Print this page
Published in Graphics

Intel shelves game ready drivers for 11th to 14th gen GPUs

by on24 September 2025


Winds down support, tells gamers to look elsewhere

Troubled Chipzilla is quietly packing up its graphics driver ambitions for a whole swathe of its processors.

Starting 19 September, the company moved graphics support for 11th through 14th Generation Core chips, plus a long list of Atom, Pentium and Celeron silicon, to what it's calling a "legacy software support model."

For those not in the know, that’s corporate code for “don’t expect much.” The new approach drops monthly updates and Day 0 game support in favour of quarterly driver releases focused only on critical fixes and security holes. Basically, if your GPU isn’t on fire, don’t hold your breath for a patch.

The cull affects anything from Tiger Lake to the recent Raptor Lake refreshes, and even Intel’s short-lived DG1 discrete GPU is being shoved out to pasture. That means no more optimisations for new titles or new features, just the bare minimum to keep regulators happy.

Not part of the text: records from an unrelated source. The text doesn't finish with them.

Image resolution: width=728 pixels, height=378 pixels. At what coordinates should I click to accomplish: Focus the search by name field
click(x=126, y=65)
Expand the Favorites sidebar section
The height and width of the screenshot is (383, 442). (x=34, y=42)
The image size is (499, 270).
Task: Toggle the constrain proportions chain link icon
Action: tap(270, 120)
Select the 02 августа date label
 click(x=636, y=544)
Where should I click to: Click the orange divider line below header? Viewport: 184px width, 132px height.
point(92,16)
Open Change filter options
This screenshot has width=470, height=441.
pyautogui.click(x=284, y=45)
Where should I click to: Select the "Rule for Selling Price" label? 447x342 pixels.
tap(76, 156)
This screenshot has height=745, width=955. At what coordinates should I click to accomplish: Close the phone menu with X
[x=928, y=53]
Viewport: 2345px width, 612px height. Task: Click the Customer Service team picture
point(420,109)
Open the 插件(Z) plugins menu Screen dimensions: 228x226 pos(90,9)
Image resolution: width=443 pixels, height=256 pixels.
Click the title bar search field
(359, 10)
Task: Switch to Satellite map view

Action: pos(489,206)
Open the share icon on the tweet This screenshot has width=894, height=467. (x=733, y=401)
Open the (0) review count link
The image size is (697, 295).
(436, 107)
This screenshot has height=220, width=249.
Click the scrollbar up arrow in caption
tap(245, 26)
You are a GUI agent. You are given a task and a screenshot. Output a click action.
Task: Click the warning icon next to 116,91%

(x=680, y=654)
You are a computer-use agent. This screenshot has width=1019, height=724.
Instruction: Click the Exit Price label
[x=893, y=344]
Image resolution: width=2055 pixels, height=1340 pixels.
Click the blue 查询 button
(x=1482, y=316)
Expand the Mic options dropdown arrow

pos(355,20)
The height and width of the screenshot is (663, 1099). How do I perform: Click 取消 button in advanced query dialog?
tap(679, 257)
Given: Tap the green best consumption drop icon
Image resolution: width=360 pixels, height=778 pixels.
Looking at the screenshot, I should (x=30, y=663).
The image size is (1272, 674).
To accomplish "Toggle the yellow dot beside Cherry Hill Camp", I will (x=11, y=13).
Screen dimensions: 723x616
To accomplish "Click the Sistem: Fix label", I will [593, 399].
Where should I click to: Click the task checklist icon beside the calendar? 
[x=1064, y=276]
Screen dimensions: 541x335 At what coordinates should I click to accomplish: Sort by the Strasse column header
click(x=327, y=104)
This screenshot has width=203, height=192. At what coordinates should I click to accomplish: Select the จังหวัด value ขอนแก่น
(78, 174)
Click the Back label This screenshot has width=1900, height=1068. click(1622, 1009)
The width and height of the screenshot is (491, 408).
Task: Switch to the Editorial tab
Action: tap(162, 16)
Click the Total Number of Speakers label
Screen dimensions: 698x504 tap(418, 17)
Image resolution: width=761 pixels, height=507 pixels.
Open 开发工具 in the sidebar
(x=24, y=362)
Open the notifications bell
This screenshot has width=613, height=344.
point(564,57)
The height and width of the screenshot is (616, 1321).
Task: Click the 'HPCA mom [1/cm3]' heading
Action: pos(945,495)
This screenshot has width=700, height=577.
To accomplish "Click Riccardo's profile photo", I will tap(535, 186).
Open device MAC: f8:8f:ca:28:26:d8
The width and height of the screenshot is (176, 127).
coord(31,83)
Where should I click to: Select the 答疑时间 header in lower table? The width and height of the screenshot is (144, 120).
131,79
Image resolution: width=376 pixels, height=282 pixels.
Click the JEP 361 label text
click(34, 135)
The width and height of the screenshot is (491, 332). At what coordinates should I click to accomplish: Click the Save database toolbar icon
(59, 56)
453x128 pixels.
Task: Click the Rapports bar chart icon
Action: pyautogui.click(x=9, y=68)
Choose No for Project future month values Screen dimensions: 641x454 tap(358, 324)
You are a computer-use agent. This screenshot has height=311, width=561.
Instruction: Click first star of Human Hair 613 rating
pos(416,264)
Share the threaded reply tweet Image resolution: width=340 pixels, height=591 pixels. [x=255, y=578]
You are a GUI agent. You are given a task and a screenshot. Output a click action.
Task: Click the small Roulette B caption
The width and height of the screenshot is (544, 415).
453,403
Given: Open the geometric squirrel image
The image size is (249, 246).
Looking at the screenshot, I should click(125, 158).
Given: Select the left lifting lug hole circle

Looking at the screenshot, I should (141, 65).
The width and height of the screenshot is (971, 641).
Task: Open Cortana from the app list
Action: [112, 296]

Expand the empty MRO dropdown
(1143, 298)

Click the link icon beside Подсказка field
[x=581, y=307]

You’ll still get drivers, but only four times a year unless there’s a crisis. Newer chips will carry on getting monthly updates and Day 0 support for major game releases, but the message for owners is that Chipzilla wants you to upgrade.

As Intel tries to spin up hype for future Arc graphics and CPU generations, this retreat signals yet another example of the company abandoning post-launch driver promises the moment marketing moves on.